A few weeks ago – amidst a great deal of publicity and public interest – Action for Happiness launched. Although its leading figures stress the importance of social environment in shaping levels of well-being, it is also explicit in the institute’s mandate that it seeks to help people create happier lives. Given that most of us presumably want to be happy, this too suggests that there is a problem not just in what, but in how, we are thinking. Action for Happiness endorses greater access to mental health therapies and also the use by perfectly healthy people of mindfulness (a non spirtual form of meditation which helps train your brain to operate differently).
Some people – like the Institute of Ideas for example – are deeply suspicious of all this. It is alleged that we are allowing the creation of a therapeutic state in which politicians and self-interested professionals seek to reduce legitimate social grievances to individual pathologies. But this is to mistake a symptom (official interest and intervention) for a cause (real change in people and society).
In my second annual lecture I suggested society may be entering ‘a period of neurological reflexivity’. By this I meant that a growing awareness of how our brains function, derived in part from neuroscience but also from a range of other disciplines including social psychology, behavioural economics, evolutionary psychology, would become increasingly influential in culture and policy, indeed in our whole idea of selfhood.

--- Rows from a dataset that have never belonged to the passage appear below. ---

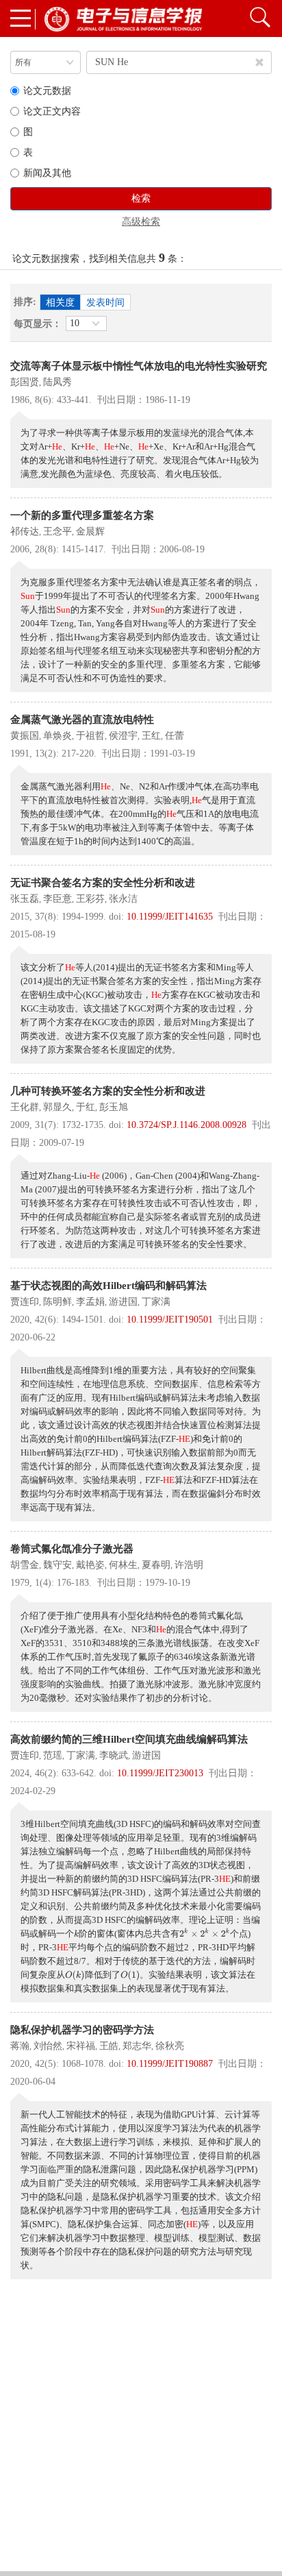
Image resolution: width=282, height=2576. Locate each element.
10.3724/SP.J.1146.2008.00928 (186, 1125)
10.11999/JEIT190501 (170, 1319)
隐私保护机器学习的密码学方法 (82, 2029)
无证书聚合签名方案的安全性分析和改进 (102, 882)
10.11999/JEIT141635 (170, 916)
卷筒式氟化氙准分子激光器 (71, 1548)
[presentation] (76, 1933)
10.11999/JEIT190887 (170, 2064)
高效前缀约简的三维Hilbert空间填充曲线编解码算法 (129, 1739)
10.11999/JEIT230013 (160, 1773)
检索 (141, 198)
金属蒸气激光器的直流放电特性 (82, 719)
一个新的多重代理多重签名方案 (82, 515)
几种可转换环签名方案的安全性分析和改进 (107, 1090)
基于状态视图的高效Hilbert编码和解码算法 (108, 1285)
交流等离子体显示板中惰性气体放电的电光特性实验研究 (138, 365)
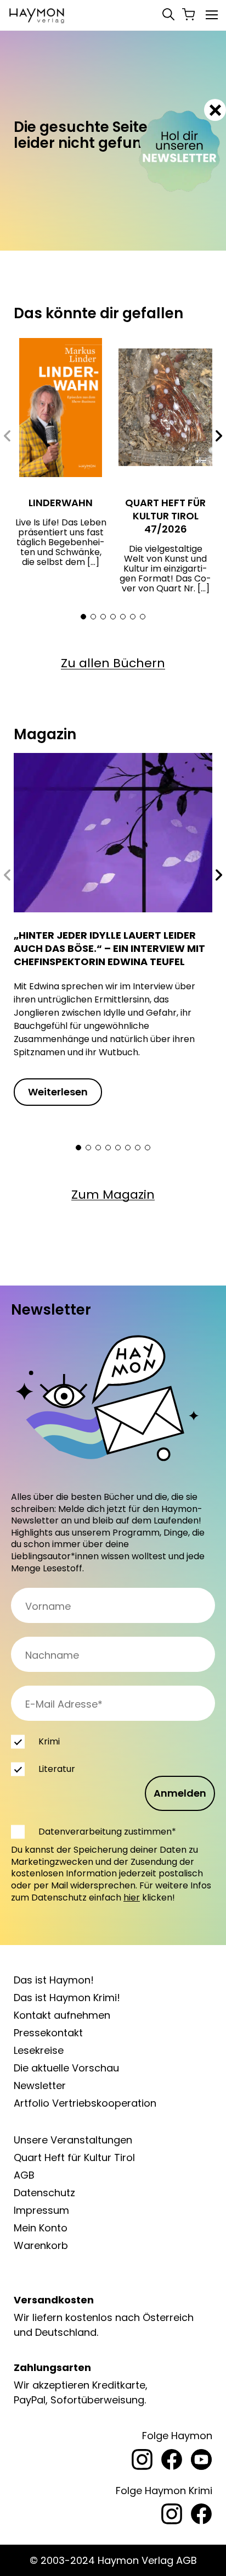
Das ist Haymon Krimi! (67, 1997)
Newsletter (40, 2085)
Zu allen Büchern (113, 663)
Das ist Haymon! (54, 1980)
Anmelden (180, 1793)
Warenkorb (41, 2245)
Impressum (41, 2210)
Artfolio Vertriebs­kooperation (85, 2103)
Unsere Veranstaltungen (73, 2140)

In order of priority I would list the causes of this shift as: new scientific insights into human nature and decision making; evidence that very many people (indeed whole societies) are not flourishing despite economic and technological progress; a sense that we may not be well prepared for some of the biggest challenges the 21st century is throwing at us; rising expectations with people wanting to get more out of their long lives in terms of functioning and fulfilment.
Rather than arguing that insights into human nature should be applied in particular ways or for particular purposes (which may be a little premature or even dangerous), the RSA’s interest lies in exploring how new ways of thinking and talking about human brains in modern society impact on people, groups and public discourse.
As we explained in an earlier paper, we are less aiming to ‘nudge’ people to do good, than give them the information which might enable them to better ‘steer’a course through a modern world using a prehistoric brain. Jonathan Rowson’s paper (the one I have just read in draft) suggests a focus on three areas in which insights in the social brain may lead to shifts in chosen behaviour; how we make good decisions despite our cognitive frailties, how we create the circumstances which shape our habits so it is easier to achieve our goals, and how we direct our attention in a world of over-stimulation and information saturation.
There are real challenges with this work. It is multi-disciplinary and complex and it is easy to get lost in a jungle of information. As an organisation committed to concrete innovation, discussing the foundations of consciousness can seem very abstract. But I am convinced that the broad topic of brain and society is going to become even more high profile and influential in the years to come and the RSA has an important role to play in ensuring discussion of key issues is accessible, rigorous and – where it is appropriate – with scope for practical application.